SIGIL — Marie-Pierre Brunel
Sigil est une installation participative qui invite le public à prendre part au processus de création d’une œuvre et de son exposition, grâce à la technique du frottage. Popularisée par Max Ernst au début du XXᵉ siècle, cette pratique consiste à réaliser, à l’aide d’outils simples et traditionnels — une feuille de papier et un crayon graphite — des empreintes obtenues en frottant une surface texturée.

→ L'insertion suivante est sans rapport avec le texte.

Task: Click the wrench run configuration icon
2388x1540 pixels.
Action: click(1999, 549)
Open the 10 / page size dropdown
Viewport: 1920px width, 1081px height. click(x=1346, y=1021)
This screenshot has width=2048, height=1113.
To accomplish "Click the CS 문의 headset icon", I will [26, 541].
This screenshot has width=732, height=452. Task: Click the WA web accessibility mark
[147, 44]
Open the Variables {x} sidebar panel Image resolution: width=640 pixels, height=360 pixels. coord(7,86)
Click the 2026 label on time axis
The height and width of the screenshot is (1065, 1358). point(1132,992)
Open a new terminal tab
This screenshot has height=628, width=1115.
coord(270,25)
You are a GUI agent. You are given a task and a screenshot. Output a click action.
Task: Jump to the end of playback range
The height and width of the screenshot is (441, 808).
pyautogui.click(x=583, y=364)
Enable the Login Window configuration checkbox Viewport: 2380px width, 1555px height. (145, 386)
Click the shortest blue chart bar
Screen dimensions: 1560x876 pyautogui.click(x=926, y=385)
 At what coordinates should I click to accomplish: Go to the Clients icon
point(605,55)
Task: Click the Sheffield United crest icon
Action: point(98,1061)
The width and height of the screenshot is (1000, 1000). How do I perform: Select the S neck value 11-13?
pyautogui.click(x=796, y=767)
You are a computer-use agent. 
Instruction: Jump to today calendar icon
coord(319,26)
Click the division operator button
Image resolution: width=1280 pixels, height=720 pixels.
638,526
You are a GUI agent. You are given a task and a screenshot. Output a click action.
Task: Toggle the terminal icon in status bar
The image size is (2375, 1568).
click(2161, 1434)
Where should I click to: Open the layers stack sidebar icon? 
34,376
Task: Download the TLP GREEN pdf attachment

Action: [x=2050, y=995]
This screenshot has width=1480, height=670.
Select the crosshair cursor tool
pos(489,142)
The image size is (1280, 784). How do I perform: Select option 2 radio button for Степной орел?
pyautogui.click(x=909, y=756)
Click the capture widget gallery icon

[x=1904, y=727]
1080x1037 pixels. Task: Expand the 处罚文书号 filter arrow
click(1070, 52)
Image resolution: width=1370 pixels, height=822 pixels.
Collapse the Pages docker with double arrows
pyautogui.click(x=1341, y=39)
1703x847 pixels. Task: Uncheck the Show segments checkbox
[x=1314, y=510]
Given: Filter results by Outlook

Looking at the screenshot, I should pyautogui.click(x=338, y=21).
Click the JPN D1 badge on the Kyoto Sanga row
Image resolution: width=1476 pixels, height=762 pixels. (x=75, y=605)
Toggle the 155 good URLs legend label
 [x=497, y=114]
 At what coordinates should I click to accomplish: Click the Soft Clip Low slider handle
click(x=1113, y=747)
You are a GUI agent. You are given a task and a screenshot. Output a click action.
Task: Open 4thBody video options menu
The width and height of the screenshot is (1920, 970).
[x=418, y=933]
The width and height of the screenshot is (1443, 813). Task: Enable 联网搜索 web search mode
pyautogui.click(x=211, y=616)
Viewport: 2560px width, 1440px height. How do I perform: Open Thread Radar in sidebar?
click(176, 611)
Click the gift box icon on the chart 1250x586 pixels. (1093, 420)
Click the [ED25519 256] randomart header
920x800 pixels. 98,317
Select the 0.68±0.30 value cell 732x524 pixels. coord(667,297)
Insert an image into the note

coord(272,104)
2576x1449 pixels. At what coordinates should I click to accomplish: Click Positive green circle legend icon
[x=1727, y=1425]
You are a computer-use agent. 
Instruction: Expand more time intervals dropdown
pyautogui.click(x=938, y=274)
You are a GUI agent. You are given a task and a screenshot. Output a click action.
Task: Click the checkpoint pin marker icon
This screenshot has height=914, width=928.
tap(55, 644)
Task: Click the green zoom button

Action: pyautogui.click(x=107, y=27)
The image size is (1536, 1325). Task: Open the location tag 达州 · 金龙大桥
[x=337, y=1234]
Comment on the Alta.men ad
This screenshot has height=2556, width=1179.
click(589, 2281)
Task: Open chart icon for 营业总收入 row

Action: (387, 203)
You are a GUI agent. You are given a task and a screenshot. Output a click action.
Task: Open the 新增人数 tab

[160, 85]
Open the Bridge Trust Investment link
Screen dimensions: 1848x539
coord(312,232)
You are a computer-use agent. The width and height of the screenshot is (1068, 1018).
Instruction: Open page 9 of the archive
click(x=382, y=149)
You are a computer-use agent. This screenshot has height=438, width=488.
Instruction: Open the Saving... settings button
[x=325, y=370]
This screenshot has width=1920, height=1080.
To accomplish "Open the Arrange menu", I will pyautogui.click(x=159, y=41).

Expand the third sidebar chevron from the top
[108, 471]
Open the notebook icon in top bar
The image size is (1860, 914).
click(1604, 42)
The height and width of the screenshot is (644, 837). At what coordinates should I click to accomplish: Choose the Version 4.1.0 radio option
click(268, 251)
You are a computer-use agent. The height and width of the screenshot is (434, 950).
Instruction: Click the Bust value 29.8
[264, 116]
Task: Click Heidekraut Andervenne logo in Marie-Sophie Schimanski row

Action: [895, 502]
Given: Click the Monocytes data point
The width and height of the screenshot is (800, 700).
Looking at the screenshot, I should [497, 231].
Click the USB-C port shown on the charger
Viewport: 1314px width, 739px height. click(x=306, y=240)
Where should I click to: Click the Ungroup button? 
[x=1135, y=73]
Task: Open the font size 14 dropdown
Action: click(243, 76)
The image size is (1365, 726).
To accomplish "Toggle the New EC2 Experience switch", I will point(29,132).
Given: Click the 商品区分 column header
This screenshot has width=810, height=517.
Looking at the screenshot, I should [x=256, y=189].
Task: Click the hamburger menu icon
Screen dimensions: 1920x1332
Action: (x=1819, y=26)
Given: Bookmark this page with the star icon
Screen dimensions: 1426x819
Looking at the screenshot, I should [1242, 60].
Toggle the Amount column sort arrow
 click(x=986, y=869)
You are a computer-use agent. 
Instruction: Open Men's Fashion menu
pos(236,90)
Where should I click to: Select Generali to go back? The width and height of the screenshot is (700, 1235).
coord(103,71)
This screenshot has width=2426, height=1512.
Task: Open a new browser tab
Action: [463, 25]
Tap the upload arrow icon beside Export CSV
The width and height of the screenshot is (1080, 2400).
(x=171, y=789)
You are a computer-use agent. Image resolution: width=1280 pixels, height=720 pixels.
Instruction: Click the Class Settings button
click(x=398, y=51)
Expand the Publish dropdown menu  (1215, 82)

Chacun·e a déjà expérimenté ce geste enfantin, par exemple en reproduisant le relief d’une pièce de monnaie.
Pour cette installation, une quinzaine de matrices sont mises à disposition des participant·es. Gravées à la main dans des rondelles d’alisier et des sections de tronc de sapin — essences issues des forêts natales de l’artiste, aujourd’hui fragilisées par le changement climatique — elles présentent des motifs sculptés à la gouge et au ciseau à bois. Ces formes convoquent à la fois :
- des ornements floraux et décoratifs,
- des glyphes inspirés de relevés archéologiques archaïques,
- des symboles anthropologiques (maison, nourriture, musique, figures humaines ou rituelles),
- ainsi que des représentations de la nature environnante (flore, faune).
De ce dialogue entre cultures humaines et forces naturelles naît un alphabet visuel à la fois intime et collectif, que chaque visiteur·se est invité·e à activer en produisant son propre frottage.
Processus
- Prendre une feuille de papier et un crayon graphite.
- Poser la feuille sur le motif choisi et frotter avec le plat du crayon.
- Répéter l’opération avec différents motifs pour composer une image personnelle.
- Accrocher la réalisation au mur de l’exposition ou l’emporter avec soi.